On Thu, 2005-05-05 at 14:16 -0400, Jeff - wrote:
One of the biggest things for Slony is that you can install slony, set things up and it will bring the slave(s) "up to speed". You don't need to do an initial data dump (I think you still need to load the schema on the slaves, but not the data). That is a BIG win for us folks who can't take a machine down while pg_dump runs (and while it is restored on hte slave)
Why would you need to take anything down to run pg_dump? And surely bringing a slave up to speed using Slony would be much slower than dump/restore?
You don't need to take Postgres down to use pg_dump - it works just fine.

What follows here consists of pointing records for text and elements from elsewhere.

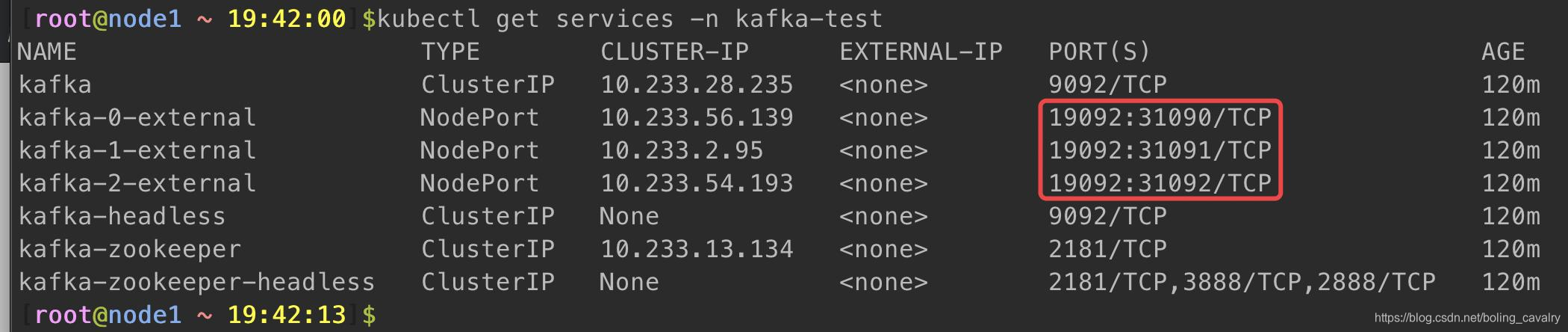Click the blog.csdn.net watermark link
The image size is (1568, 332).
coord(1466,319)
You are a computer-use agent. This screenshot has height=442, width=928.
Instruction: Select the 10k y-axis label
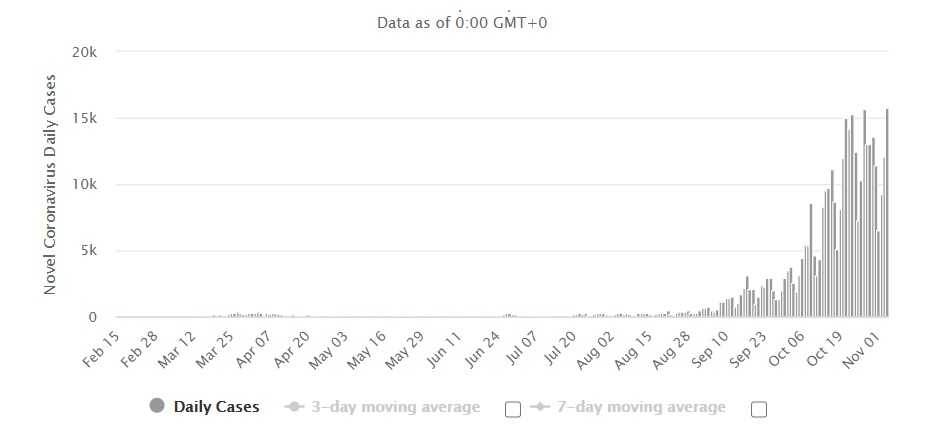84,185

The problem with replication (with DBmirror at least) is that you have to create a backup in a very specific order to make sure your new backup ends up in sync and transactions are neither replicated more than once, or not replicated at all:
1. Stop client access to the database (so you don't create any more transactions to replicate)
2. Stop the replication script when the dbmirror tables are empty
3. pd_dump the master
4. pg_restore the slave
5. Restart client apps and replication (doesn't matter which order)
If you don't do this then there is a chance of missing or more likely duplicating transactions which can obviously cause problems.
Having said that - it would be fairly straight-forward to write a recover script that avoided these problems by taking note of the transaction sequence IDs in the replication tables. If I get a chance I'll look into doing that - doesn't feel like a huge job!